__Task description__. Search the listing below for the word "checkmark" and copy each line that holds it.

[Opening Recorded information section]

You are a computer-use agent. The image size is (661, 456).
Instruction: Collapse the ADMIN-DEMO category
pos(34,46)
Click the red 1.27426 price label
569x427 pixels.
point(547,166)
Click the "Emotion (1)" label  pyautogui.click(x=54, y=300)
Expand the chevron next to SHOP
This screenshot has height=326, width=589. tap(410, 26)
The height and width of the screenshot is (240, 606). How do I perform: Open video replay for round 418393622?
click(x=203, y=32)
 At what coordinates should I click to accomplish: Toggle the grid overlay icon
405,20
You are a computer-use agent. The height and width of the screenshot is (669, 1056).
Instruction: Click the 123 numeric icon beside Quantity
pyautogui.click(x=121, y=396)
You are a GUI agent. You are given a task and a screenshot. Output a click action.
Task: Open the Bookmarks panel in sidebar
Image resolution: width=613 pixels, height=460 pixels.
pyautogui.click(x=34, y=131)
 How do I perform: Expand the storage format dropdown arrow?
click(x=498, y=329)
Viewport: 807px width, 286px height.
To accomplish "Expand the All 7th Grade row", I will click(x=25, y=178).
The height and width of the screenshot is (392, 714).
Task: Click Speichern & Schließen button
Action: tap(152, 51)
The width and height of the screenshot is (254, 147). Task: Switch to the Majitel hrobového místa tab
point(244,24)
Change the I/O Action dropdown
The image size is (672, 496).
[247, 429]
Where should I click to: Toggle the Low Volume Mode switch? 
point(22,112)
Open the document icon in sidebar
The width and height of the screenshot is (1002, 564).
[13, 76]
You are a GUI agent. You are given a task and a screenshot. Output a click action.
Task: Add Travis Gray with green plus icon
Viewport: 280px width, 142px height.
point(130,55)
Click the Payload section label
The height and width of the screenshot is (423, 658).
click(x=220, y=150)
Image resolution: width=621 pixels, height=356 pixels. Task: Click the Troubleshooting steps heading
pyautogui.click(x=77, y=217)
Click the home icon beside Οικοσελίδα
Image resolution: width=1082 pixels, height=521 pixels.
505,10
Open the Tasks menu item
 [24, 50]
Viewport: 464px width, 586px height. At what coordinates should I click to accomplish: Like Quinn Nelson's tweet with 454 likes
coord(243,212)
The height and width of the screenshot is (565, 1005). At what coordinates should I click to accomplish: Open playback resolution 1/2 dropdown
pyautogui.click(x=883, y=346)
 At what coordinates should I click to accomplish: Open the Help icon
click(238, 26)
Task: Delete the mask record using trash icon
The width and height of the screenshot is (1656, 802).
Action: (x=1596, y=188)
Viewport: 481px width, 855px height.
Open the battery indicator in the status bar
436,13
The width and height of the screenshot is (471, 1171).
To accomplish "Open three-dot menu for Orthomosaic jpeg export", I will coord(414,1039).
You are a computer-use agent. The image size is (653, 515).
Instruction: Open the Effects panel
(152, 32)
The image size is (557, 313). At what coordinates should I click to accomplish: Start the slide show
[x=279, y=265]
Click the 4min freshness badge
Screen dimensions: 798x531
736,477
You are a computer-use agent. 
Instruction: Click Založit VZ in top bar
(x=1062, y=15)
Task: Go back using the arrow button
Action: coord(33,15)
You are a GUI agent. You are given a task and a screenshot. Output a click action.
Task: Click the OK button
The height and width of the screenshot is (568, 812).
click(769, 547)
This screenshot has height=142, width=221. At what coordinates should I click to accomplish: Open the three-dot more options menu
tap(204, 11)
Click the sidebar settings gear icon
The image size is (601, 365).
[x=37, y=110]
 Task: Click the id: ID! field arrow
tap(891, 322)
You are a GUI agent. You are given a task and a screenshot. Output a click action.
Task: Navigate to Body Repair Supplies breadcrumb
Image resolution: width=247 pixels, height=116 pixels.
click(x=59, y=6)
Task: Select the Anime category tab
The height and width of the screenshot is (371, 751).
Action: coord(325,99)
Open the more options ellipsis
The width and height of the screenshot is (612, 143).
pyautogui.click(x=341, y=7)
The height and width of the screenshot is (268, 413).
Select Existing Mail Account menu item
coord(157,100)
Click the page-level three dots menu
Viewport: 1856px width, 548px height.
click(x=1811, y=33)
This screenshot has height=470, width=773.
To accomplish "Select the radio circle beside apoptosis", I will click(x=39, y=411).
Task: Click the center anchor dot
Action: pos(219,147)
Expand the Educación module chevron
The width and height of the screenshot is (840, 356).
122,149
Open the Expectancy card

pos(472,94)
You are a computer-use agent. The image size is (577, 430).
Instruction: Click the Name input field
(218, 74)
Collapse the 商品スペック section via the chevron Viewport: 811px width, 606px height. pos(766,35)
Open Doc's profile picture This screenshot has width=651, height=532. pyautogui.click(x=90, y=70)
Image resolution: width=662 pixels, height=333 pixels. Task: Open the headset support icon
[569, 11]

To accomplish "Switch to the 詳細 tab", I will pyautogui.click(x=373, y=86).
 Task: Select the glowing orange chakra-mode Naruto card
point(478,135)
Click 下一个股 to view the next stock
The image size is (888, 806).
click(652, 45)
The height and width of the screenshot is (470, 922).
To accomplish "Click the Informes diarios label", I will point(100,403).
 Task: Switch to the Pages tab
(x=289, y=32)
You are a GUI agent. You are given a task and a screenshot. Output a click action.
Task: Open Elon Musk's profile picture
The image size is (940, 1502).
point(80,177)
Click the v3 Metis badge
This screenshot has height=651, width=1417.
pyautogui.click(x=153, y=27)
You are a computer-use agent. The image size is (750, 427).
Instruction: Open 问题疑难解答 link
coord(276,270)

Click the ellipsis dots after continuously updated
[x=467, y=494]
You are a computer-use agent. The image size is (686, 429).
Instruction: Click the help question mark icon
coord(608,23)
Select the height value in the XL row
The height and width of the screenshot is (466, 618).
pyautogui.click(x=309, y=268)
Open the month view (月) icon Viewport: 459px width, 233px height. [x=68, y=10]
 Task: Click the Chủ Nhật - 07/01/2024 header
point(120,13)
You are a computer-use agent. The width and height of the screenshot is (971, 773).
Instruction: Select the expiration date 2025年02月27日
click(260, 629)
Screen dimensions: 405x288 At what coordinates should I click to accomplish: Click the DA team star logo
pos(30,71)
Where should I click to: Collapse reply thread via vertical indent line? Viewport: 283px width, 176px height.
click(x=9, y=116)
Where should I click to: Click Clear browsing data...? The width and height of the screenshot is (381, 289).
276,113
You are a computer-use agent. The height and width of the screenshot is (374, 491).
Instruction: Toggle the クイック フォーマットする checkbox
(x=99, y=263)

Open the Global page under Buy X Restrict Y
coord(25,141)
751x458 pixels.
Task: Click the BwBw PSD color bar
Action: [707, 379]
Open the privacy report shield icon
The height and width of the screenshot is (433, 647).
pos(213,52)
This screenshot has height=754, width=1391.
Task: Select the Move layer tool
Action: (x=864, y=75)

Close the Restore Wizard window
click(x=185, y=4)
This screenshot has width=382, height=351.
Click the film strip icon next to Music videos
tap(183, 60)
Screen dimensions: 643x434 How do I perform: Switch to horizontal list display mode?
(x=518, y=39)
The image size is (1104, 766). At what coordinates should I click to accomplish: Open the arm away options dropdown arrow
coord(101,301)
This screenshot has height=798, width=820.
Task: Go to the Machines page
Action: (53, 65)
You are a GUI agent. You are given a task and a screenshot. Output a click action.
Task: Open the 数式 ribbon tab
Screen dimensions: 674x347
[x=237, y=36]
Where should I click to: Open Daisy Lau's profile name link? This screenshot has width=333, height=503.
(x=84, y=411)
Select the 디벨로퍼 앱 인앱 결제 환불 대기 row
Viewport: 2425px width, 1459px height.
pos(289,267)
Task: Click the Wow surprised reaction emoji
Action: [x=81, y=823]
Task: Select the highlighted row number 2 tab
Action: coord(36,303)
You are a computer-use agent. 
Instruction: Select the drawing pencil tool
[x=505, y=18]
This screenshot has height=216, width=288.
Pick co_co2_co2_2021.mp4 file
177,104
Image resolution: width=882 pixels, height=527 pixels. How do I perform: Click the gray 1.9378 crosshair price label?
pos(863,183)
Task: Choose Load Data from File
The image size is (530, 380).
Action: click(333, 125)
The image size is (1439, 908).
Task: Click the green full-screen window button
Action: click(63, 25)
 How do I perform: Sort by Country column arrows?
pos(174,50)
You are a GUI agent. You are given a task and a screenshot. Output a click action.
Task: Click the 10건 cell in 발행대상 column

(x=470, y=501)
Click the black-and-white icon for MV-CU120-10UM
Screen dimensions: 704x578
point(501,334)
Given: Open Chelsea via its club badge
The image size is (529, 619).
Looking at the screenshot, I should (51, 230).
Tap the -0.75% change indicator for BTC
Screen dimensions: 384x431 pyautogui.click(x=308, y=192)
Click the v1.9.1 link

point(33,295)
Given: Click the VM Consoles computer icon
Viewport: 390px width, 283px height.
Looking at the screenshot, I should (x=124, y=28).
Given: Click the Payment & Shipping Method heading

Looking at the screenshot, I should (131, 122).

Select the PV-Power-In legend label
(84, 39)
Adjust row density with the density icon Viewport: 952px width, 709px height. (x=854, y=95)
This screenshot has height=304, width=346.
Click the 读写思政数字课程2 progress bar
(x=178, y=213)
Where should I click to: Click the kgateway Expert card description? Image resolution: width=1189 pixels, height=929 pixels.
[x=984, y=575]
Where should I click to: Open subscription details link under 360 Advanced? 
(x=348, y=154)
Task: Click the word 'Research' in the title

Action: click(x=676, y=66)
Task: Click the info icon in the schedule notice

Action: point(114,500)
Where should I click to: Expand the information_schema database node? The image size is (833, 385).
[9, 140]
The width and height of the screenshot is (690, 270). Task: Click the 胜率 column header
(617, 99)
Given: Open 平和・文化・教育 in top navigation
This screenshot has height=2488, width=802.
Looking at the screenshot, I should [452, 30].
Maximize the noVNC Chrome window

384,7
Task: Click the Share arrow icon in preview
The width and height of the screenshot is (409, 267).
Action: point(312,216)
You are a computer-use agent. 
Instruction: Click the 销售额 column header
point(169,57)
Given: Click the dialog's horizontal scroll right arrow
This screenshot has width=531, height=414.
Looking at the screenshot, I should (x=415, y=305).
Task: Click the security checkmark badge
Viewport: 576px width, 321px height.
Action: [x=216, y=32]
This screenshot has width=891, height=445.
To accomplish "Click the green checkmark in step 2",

[Closing Recorded information section]

__Response area__.
Task: Click the security checkmark badge
To accomplish "Click the green checkmark in step 2",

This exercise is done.